Activity: Go to the line in the entries below that holds "Click the dashed separator under headers" and repeat exactly from there through the line that holds "You are a GUI", inclusive.

===

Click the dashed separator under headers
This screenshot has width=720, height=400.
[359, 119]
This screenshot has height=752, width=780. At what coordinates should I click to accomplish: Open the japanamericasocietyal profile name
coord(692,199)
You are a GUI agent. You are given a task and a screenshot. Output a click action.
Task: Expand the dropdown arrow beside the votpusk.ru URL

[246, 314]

===

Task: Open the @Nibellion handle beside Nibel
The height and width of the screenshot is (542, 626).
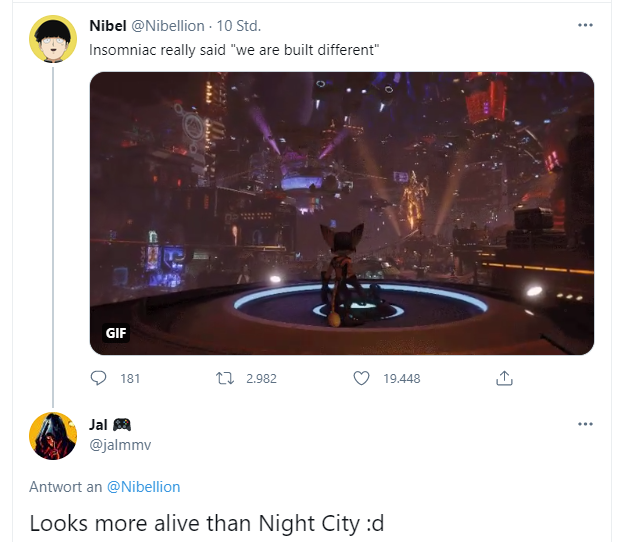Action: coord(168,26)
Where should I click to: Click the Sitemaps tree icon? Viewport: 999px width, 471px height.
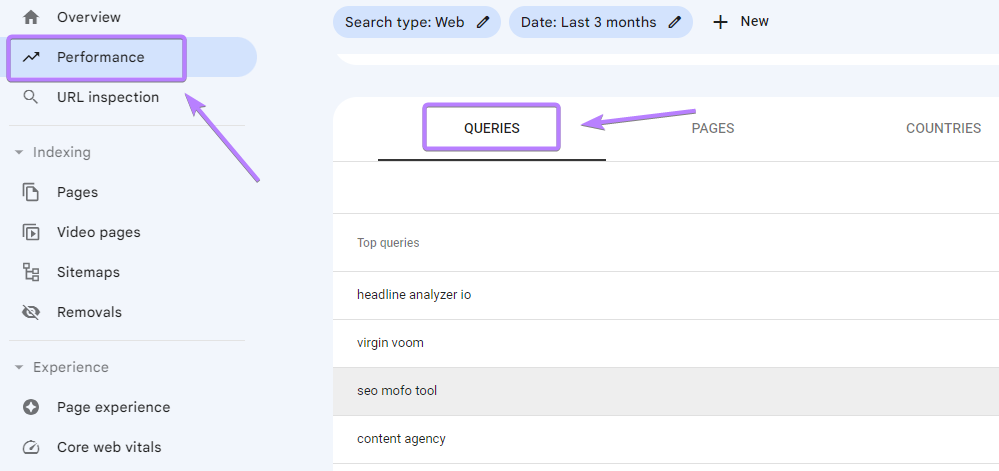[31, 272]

===

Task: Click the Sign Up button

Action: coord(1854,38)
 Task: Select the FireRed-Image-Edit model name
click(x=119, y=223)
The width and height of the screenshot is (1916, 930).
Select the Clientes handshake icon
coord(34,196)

===

Exercise solution:
Click the dashed separator under headers
This screenshot has width=720, height=400.
[359, 119]
This screenshot has height=752, width=780. At what coordinates should I click to accomplish: Open the japanamericasocietyal profile name
coord(692,199)
You are a GUI agent. You are given a task and a screenshot. Output a click action.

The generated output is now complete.